After this concert, the reception was again splendid, but in the town hall, where all the gentry in town were in their finest, and again the many toasts, in French and in English, went back and forth amidst a splendid buffet. The highlight of this tour was High Mass in Notre Dame Cathedral that Sunday. I had heard the choir of Notre Dame, which wasn't terribly great, but while getting into academic gowns and such in the old treasury (now a chapel) of the cathedral, I received a messenger who said, "Come quick! There's a big argument between Dr. Weeks and the cathedral director of music." So there I ran, through the labyrinth of Notre Dame, to the sacristy, where yes! There was an argument between Dr. Weeks and Precentor. One didn't understand English, and the other didn't understand French. Thank God I knew French. It seemed that the cardinal archbishop had forbidden brass music during Lent, and it was Lent.
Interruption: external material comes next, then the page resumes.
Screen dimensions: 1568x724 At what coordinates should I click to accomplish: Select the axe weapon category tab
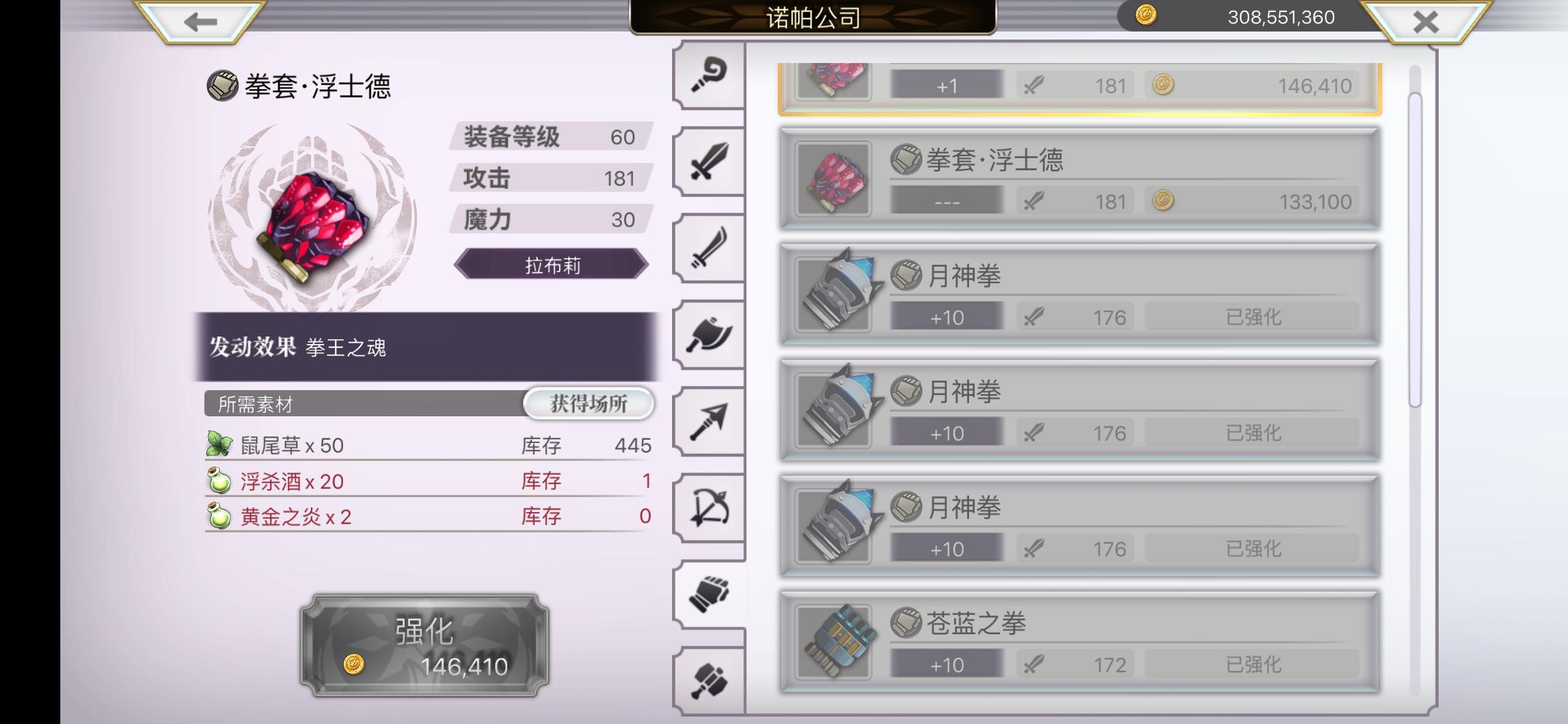[x=709, y=335]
So, everything we had rehearsed the day before which had seemed all right was NOT all right; the brass could not play, and they played so well. That left the Glee Club with two pieces which were for men and brass that we could not sing; however, we did a shrewdy! One motet was for trombones and men, and we hummed the trombone parts and just sang the hell out of it. At the end, when we sang "In That Great Gettin' Up Morning" by Fenno Heath, which the Precentor had chosen, it ends (in eight parts) with the first tenors on high B-flat, the sound rang through Notre Dame and was almost equal in volume to the Great Organ. The whole congregation, about 2000 people, burst into applause.